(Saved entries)
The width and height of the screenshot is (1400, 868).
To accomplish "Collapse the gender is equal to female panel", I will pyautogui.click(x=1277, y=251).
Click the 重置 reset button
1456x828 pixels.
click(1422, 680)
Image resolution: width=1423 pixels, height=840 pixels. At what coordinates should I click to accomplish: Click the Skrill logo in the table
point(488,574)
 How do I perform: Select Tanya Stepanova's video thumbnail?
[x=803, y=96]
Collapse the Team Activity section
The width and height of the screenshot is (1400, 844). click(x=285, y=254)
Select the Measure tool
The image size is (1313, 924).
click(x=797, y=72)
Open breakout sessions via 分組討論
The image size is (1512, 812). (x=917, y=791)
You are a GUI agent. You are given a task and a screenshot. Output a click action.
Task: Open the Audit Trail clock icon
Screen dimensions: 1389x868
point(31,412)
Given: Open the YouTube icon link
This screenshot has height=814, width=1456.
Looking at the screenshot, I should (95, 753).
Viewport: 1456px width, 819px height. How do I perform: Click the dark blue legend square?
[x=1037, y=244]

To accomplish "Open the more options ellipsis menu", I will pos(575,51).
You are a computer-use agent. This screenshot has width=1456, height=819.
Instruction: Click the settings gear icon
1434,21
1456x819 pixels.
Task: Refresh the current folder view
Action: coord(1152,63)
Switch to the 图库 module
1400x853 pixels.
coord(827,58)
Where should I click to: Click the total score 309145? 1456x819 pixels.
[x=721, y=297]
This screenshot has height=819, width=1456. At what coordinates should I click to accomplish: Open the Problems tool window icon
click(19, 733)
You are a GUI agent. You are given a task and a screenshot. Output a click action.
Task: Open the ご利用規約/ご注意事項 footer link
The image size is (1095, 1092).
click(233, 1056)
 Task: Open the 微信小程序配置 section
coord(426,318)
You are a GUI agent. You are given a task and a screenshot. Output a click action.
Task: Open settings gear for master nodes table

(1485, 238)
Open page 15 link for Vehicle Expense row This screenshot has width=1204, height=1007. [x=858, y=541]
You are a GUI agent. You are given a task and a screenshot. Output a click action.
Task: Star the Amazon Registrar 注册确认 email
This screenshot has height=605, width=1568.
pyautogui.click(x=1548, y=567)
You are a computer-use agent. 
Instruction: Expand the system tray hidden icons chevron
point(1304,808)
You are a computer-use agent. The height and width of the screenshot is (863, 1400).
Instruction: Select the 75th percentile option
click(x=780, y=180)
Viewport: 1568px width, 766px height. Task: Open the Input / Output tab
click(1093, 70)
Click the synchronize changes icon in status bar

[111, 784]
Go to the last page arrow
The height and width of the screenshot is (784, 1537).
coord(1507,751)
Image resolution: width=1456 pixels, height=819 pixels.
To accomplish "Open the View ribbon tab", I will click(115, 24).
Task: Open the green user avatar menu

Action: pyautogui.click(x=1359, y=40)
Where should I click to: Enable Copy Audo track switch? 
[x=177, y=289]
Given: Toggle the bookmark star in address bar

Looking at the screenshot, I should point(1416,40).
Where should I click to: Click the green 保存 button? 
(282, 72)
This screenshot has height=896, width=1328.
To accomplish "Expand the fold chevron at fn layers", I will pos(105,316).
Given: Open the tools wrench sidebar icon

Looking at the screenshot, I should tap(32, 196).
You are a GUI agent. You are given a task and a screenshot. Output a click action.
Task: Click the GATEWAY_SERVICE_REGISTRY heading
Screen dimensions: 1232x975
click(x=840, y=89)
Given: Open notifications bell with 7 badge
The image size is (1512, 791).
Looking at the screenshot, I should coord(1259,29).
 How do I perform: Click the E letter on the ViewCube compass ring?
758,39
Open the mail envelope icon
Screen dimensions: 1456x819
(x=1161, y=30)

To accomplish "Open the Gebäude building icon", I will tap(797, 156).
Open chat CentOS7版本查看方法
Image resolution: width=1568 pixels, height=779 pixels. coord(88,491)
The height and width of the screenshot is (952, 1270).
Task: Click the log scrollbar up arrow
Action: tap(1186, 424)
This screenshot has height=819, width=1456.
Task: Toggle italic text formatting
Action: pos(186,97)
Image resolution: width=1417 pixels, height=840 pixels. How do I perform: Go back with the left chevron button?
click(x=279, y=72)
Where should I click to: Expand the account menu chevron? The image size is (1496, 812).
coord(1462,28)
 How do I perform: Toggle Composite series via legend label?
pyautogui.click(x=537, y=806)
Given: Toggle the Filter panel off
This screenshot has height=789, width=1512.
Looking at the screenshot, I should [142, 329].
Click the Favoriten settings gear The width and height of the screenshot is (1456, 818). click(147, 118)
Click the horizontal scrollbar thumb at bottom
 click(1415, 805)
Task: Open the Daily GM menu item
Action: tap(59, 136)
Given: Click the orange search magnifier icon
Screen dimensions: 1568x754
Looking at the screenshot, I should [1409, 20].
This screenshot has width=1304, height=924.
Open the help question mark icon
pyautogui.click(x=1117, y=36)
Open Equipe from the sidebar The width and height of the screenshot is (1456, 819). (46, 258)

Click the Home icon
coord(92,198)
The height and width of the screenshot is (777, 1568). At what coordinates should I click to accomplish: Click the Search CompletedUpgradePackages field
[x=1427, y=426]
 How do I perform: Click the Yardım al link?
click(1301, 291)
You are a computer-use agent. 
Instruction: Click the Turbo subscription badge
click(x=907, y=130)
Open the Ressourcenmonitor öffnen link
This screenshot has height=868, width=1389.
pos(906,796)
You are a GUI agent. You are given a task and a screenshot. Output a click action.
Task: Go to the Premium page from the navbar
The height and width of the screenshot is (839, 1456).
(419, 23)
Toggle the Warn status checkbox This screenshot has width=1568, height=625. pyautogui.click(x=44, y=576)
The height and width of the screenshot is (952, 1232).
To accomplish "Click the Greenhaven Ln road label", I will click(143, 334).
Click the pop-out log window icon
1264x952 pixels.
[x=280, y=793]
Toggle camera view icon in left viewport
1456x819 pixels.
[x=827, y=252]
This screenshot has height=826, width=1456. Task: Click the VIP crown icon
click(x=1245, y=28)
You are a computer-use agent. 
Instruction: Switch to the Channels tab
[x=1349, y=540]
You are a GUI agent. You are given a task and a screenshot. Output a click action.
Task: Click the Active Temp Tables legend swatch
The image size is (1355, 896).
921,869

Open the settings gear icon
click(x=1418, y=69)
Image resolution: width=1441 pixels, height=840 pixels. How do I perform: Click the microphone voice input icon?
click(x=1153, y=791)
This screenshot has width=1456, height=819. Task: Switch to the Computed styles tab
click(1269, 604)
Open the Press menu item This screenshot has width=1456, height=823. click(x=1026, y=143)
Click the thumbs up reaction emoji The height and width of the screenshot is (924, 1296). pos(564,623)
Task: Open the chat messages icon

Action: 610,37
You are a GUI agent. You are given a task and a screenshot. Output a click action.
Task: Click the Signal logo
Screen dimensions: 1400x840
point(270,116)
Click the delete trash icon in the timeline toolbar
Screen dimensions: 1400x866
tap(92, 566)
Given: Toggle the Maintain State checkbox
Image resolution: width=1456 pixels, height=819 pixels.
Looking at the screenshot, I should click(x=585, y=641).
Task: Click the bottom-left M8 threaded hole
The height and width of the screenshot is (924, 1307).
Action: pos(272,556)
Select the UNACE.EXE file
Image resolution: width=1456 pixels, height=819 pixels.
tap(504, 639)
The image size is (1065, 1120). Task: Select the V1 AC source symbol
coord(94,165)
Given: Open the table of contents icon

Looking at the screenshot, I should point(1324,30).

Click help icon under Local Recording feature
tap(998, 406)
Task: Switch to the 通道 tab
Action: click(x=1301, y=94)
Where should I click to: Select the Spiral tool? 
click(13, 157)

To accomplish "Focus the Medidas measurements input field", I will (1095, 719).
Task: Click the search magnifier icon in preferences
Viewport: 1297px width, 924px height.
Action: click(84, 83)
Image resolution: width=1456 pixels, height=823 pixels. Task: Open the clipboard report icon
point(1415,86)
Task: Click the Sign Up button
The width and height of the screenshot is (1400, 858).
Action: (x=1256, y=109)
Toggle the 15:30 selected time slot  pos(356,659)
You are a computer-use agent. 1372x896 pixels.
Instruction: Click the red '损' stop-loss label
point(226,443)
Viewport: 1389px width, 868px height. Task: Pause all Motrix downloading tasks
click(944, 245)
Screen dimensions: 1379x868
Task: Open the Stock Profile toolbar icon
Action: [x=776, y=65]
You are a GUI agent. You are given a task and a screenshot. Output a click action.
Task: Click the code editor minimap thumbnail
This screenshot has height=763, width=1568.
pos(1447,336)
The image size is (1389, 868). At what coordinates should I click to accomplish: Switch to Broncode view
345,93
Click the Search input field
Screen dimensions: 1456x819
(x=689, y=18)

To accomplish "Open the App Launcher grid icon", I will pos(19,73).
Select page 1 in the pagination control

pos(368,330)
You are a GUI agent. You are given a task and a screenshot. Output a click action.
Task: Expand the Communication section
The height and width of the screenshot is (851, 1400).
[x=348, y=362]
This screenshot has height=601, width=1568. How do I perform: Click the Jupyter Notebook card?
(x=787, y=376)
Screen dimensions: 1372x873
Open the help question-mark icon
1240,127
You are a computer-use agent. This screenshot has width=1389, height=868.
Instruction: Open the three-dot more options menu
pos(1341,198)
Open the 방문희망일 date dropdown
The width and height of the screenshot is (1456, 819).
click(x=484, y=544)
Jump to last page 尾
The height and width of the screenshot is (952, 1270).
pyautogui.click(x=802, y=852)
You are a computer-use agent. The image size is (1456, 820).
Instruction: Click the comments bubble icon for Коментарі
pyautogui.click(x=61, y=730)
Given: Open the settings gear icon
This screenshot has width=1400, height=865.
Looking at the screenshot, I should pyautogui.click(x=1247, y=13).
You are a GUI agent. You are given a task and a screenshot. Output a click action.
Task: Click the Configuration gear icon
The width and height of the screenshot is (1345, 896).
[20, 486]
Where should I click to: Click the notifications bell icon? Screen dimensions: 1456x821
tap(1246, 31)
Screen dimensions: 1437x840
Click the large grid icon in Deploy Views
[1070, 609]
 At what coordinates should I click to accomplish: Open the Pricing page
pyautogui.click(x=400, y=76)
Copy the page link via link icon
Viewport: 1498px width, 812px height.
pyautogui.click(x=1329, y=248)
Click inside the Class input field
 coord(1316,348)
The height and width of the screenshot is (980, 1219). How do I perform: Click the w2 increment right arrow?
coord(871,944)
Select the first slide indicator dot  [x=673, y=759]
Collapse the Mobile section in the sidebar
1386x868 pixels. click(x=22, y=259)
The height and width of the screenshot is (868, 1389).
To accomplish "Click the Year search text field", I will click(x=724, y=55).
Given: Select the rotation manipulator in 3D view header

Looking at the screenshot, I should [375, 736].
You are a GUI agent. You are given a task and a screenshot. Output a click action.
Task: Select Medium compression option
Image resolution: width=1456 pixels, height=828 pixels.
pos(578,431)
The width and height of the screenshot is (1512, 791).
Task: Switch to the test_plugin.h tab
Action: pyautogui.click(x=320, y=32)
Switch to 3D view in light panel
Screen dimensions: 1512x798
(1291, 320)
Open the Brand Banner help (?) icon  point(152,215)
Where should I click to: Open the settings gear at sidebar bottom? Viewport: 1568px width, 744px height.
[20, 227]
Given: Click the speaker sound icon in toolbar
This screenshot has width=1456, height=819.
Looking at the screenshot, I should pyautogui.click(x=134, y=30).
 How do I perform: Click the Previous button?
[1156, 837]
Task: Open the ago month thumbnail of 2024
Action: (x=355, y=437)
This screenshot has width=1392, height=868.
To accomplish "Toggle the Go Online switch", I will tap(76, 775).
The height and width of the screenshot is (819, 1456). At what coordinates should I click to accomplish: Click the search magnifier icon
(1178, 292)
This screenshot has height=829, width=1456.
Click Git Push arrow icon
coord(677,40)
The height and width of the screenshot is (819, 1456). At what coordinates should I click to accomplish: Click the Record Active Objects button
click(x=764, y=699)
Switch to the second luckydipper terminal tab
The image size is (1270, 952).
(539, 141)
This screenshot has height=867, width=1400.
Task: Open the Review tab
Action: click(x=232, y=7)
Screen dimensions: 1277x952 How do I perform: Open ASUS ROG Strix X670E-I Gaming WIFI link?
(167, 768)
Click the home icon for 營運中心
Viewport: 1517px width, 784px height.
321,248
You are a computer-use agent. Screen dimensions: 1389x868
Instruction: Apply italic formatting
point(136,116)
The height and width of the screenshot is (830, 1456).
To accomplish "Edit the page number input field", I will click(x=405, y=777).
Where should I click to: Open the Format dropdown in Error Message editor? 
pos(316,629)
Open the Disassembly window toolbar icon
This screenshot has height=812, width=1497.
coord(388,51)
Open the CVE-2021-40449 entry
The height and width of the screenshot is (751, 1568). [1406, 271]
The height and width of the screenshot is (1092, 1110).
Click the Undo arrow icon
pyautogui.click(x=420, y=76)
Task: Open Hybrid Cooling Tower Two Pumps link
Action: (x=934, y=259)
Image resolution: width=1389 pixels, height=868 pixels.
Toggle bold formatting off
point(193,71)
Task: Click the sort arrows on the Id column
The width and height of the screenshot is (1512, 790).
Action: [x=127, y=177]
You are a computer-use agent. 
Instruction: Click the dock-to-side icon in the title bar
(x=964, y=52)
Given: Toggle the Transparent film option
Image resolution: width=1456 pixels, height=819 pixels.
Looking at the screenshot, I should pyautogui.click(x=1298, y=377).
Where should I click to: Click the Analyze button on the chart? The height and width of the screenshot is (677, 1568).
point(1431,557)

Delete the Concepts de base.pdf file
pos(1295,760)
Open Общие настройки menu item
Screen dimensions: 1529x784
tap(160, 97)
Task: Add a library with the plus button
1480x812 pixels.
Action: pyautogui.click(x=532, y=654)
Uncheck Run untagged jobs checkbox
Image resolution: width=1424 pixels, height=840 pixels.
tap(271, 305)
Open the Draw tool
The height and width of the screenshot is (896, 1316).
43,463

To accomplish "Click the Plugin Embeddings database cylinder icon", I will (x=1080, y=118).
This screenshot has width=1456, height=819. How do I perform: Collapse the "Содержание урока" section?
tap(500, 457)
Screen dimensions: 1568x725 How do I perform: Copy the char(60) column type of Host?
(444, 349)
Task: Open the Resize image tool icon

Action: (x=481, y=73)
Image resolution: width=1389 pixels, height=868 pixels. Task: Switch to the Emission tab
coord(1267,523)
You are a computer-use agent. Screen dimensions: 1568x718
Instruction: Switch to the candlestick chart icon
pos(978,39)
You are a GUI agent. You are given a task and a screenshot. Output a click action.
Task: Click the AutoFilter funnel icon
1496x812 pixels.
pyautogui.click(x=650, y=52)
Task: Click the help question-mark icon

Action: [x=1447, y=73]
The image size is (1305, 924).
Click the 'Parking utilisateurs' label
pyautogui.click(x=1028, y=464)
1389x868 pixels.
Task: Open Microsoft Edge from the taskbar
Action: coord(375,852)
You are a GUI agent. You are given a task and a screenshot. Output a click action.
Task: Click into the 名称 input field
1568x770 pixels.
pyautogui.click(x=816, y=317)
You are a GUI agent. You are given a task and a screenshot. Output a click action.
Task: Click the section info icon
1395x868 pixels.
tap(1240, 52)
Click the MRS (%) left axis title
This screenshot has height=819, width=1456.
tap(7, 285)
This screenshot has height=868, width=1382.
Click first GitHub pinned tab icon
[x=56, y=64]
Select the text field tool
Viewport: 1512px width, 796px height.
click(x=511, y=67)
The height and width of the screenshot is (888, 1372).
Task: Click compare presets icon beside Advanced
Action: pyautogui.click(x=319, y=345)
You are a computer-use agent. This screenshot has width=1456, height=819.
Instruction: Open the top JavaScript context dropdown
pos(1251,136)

◆ Exercise instructions:
Return each line of the entries that holds the string "panel".

◆ Output of the exercise:
To accomplish "Collapse the gender is equal to female panel", I will pyautogui.click(x=1277, y=251).
Given: Toggle the Filter panel off
Switch to 3D view in light panel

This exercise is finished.